__EXERCISE DIRECTIONS__
Copy exactly. Include the line containing "Given: Open BitTorrent (BTT) post link", every line after it, and the last line below, but no pictures.

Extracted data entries
--- START ---
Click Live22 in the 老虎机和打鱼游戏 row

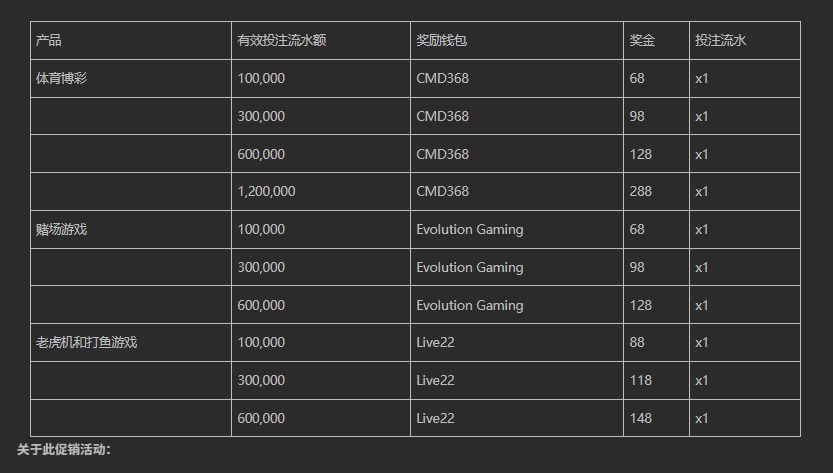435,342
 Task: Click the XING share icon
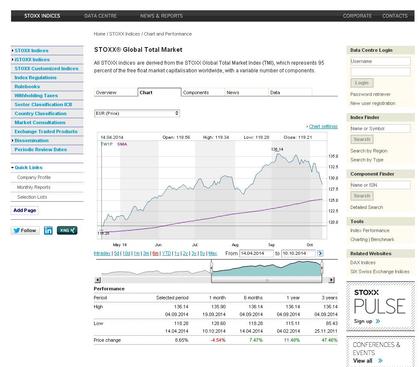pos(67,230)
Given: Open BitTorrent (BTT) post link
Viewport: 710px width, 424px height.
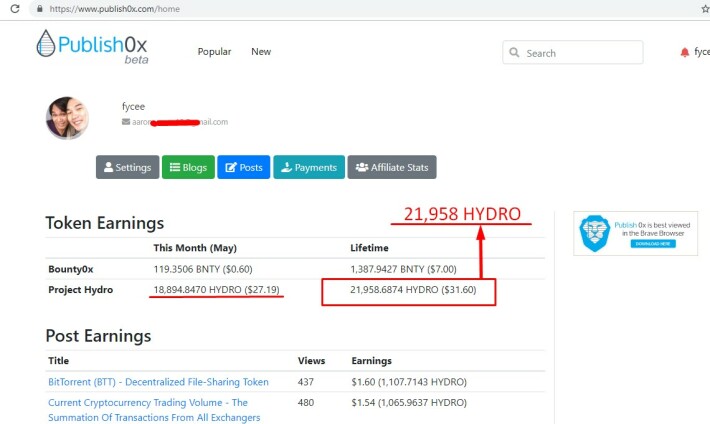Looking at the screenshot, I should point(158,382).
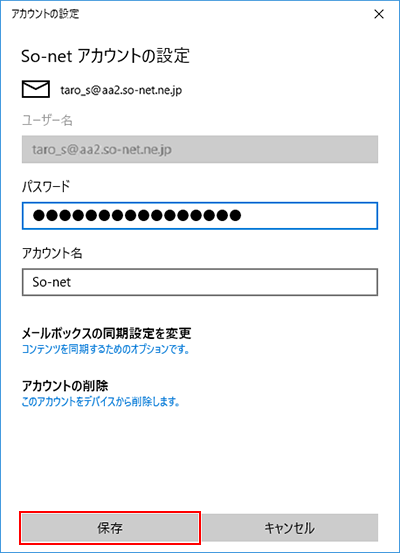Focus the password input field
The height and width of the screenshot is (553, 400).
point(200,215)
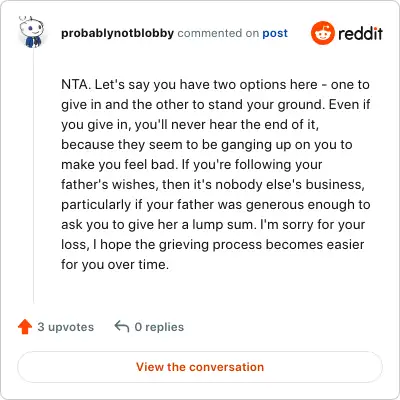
--- END ---
__SOLUTION TO THIS EXERCISE__
Given: Open BitTorrent (BTT) post link
Viewport: 710px width, 424px height.
Looking at the screenshot, I should point(158,382).
Focus the password input field
The height and width of the screenshot is (553, 400).
point(200,215)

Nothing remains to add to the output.